Some islands fall short when it comes to looking past the beautiful beaches. But tiny and bustling Koh Samui—which offers up everything from temple tours and waterfall hikes to Thai boxing classes and even ballet—is big on extracurricular activities. Here are the best reasons to explore beyond the shore.
Dine with a view.
KOH, Thai Kitchen & Bar is perched on a palm-shaded hillside with ocean views. The newest restaurant at Four Seasons Resort Koh Samui, KOH boasts coconut and teak wood furniture and chandeliers inspired by Thai birds’ nests that give this open-air space, designed by architect Bill Bensley, an earthy feel. Travertine marble, silver and chedi-shaped lanterns pay homage to temple architecture. Executive Chef Alex Garés from Spain and sous-chef Sumalee Khunpet dish up new and old Thai classics using local ingredients like Thai seaweed, oysters and sour tamarind leaves, creating a flavourful menu that changes every three days.
Try a local sport.
Climb into the ring for Muay Thai kick-boxing lessons taught by a professional fighter.
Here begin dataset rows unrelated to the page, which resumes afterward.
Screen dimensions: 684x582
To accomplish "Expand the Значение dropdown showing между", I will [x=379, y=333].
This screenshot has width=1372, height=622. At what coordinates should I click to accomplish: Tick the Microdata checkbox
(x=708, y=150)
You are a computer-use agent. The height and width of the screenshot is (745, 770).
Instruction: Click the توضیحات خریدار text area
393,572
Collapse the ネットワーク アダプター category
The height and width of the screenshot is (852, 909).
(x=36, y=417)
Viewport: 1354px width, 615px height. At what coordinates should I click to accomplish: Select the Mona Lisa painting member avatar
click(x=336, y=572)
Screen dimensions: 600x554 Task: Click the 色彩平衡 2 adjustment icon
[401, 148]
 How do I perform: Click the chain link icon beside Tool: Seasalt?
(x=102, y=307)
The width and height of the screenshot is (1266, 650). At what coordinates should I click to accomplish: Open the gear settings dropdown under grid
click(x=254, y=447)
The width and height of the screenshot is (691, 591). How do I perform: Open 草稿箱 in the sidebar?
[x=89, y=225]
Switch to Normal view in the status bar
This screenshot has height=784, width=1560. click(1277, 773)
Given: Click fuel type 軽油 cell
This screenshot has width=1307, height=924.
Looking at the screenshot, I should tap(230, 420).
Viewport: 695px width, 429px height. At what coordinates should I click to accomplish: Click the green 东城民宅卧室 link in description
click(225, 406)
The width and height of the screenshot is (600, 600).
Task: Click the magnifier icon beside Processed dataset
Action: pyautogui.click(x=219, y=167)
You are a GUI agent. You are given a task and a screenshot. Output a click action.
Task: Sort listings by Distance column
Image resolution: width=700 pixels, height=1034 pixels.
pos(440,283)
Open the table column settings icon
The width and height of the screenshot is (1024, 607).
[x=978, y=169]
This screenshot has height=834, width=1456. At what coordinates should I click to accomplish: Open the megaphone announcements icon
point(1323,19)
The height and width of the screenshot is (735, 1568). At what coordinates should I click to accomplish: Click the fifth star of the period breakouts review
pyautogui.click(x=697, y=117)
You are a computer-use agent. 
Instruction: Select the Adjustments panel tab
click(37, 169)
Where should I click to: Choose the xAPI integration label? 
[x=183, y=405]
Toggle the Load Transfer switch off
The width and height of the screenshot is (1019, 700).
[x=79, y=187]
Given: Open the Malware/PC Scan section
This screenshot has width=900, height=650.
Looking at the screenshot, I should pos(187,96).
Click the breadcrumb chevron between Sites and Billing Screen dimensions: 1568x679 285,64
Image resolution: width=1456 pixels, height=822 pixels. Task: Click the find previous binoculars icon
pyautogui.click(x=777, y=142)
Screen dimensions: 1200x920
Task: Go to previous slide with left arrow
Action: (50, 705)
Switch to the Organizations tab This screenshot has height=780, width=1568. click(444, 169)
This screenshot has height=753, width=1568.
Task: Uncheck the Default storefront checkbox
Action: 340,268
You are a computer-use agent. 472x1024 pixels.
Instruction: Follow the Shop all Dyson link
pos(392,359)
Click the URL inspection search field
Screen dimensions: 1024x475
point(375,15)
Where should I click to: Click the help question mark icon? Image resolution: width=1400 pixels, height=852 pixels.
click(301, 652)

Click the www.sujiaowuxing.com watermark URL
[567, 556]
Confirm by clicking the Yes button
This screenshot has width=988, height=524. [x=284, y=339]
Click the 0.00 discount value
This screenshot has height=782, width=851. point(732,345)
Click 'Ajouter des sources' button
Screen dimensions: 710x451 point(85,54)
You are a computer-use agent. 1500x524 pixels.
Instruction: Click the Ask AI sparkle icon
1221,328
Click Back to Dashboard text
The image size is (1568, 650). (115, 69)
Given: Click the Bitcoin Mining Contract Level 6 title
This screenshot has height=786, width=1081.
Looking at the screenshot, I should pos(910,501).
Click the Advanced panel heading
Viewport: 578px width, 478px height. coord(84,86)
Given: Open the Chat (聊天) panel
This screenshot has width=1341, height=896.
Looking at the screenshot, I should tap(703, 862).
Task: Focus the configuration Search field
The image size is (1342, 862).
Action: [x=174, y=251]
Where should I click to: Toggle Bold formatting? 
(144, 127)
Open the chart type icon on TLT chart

The ocean-view ring at Four Seasons Resort Koh Samui offers a range of courses teaching basic moves or advanced techniques. Conclude your lesson with a visit to a real kick-boxing match, available to those taking “pro” tutorials.
Snorkel with whale sharks.
Notoriously elusive and increasingly rare, Koh Samui’s whale sharks are breathtaking. Whale shark season, which typically runs between March and October, lures cruisers, divers and snorkellers who hope to get a glimpse of the gentle, migratory giants. The tried and trusted Dive Academy Samui can facilitate excursions calibrated to any skill level. For those who arrive in the off season, the tropical island of Koh Tao, a 90-minute ferry ride from Samui, is home to some of the best snorkelling in the Gulf of Thailand and a great opportunity to witness the area’s diverse marine life.
Explore a sweet alternative.
Visitors in need of a break from the beach or seeking a rainy-day alternative should head to the rustic fishing village of Laem Set, along Samui’s breezy southeast coast, to experience Villa Chocolat, a charming Belgian-owned café. The strong coffee and handmade sweets, such as banana lemon bavaroise, Chantilly swans and fondant chocolate cake, are beloved by expats homesick for European comforts, as is the café’s auxiliary ballet school.
Hike among island beauty.
Trek to Koh Samui’s interior to experience pristine jungle with secret waterfalls, charming villages, and tropical flora and fauna. The Mae Nam trail starts above Mae Nam Beach on a small road signposted for quad bikes, but it detours to a steep 7-mile (11-kilometre) track leading south to Lamai. The three-hour hike provides stellar ocean views through lush coconut plantations, and beautiful waterfalls where you can pause and cool off.
Shop authentic handicrafts.
The renowned handcrafted-jewellery boutique Nature Art Gallery, owned by gem experts Micha Trav and his partner Shai Shalom Nissam, is one of the island’s best spots to browse or buy gold, silver, and semi-precious or precious stones. Browse the selection of turquoise, indigenous Thai stones, and materials like Shiva Eye shell and tektite.
Sample fresh fare.
At casual, vegetarian-friendly Sweet Sisters Café, fresh and healthy Southern Thai cuisine is served up with organic and locally sourced ingredients. Rice is never polished, seafood is never farmed and Chef Noiy never buys factory chickens. The result is a menu of must-try dishes, including toothsome fishcakes, spicy and fragrant tofu laab, refreshing tamarind ginger coolers and homemade lime-coconut parfaits.
Take in Thai culture.
The tranquil Buddhist temple of Wat Plai Laem is overlooked by many tourists, who opt instead to visit the flashier Big Buddha temple. Wat Plai Laem’s lakeside complex is home to a small family of cats, dogs and free-range chickens, and features several different spiritual depictions, including a colourful 18-armed Chinese goddess and a fat, smiling Chinese Buddha.